Bahar, a dear VONA friend worked with me later in the afternoon and made a dish for me to bring to Qur’an study – marinating the tomatoes in herbs, oil, and garlic, adding fresh basil to the pasta dish. We didn’t speak about much, but we made time to discuss the sadness of this most recent killing of Palestinians by Israelis. You only have to be human to think this is wrong, Bahar said.

 

I arrived in Manhattan anxious and a bit nervous about my first Qur’an study with relative strangers, laden with food, my mind unable to hold on to either horror or kindness.

 

***

 

The other day as the air cooled in the breeze of Jersey City and opera singers delivered their librettos in the open air market next to Grove Street, I wished that I could capture the anticipation and sheer joy I felt.

 

After having basically messed up Monday with my high school summer students and almost breaking my fast on Wednesday to try considering how best to be present for my students in Newark, I decided to learn from my earlier mistakes and to see what a little faith in Allah could do.

 

Despite the fact that I may have been weaving a little in the classroom, and the students continued to challenge me, I stayed with the fast.

 

It was an inauspicious start. (At one point I said to the students that they may as well use the restroom at the beginning of class rather than in the middle, and half of the class got up and went to the bathroom. I didn’t have the energy to stop them. But, they all returned…eventually.)

 

One student, I’ll just call him Beeswax, has not done any of his readings. I give him catch-up work while I have a discussion with the other students about the readings. Beeswax raises his hand several times in the class to ask interruptive questions about whether he can have a tissue, whether something counts as a paragraph, but I’m determined to teach him too.

 

I’ve been telling Beeswax that he’s smart (which he is), and that I want him to pass. Beeswax reminds me of me – he has a problem with authority. He performs rebellion a lot more noisily than I do or did (no eye rolls from my friends, please.) Unlike me, however, he wasn’t given every educational opportunity in life. He looks dubious when I compliment him, as if I’m lying out of my teeth.

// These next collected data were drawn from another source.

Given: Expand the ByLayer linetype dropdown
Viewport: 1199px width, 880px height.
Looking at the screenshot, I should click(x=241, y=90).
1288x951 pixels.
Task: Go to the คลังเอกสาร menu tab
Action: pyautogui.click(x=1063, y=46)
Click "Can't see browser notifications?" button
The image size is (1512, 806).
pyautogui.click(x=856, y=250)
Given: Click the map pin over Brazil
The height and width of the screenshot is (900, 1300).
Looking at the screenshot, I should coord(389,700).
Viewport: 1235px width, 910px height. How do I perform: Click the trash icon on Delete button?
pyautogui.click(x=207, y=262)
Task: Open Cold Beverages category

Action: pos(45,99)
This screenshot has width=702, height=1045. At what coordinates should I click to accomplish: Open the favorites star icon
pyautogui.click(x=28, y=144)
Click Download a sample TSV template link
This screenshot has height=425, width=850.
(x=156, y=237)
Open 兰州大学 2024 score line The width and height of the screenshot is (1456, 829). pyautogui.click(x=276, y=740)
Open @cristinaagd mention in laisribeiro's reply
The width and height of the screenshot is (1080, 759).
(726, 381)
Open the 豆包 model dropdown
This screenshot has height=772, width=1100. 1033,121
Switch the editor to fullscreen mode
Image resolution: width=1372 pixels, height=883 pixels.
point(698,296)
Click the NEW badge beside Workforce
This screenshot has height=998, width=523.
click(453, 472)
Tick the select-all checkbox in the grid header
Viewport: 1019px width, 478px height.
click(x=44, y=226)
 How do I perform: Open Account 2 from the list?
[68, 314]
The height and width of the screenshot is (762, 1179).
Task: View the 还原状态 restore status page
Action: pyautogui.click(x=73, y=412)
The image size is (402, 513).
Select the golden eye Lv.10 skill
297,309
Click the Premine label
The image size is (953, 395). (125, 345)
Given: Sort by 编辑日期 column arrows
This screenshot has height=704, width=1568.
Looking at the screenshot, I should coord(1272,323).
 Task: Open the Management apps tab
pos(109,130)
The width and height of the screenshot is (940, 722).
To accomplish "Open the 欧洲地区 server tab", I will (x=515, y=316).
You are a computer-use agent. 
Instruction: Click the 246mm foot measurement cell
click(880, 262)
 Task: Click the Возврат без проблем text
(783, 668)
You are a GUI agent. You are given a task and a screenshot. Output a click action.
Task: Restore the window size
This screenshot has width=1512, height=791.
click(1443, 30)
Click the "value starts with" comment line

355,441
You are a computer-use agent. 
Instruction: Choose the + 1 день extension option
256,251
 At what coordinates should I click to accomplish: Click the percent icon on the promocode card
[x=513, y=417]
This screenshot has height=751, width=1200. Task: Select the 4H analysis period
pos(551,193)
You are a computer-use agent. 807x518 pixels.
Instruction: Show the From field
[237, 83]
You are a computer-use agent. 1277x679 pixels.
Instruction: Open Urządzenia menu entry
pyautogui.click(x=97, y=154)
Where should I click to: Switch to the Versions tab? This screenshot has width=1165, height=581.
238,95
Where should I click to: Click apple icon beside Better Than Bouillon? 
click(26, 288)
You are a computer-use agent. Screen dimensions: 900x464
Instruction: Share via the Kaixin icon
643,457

In my classroom, Beeswax finds himself in a corner. He’s on the verge of not passing. I know he wants to pass, so he slogs through and tries to answer the questions. Eventually, Beeswax raises his hand and tells me it’s too much work and that he has another question (which is likely to be about going to the bathroom again). I say to him before he leaves to the bathroom: do the work because everybody else had to do this much work to pass. It’s not fair! He complains.

 

I tell him to do his work and for every assignment he does in class, I will modify his assignment for the weekend. Show me you’re learning, I say.

 

Beeswax comes up to me and gives me his hand at the end of class. Ms. Lin, he says, you are a fair teacher, and you were fair to me, and I’m going to do all the assignments so I can pass the class. I’ve been behaving every class.

 

You weren’t behaving the past classes, I say.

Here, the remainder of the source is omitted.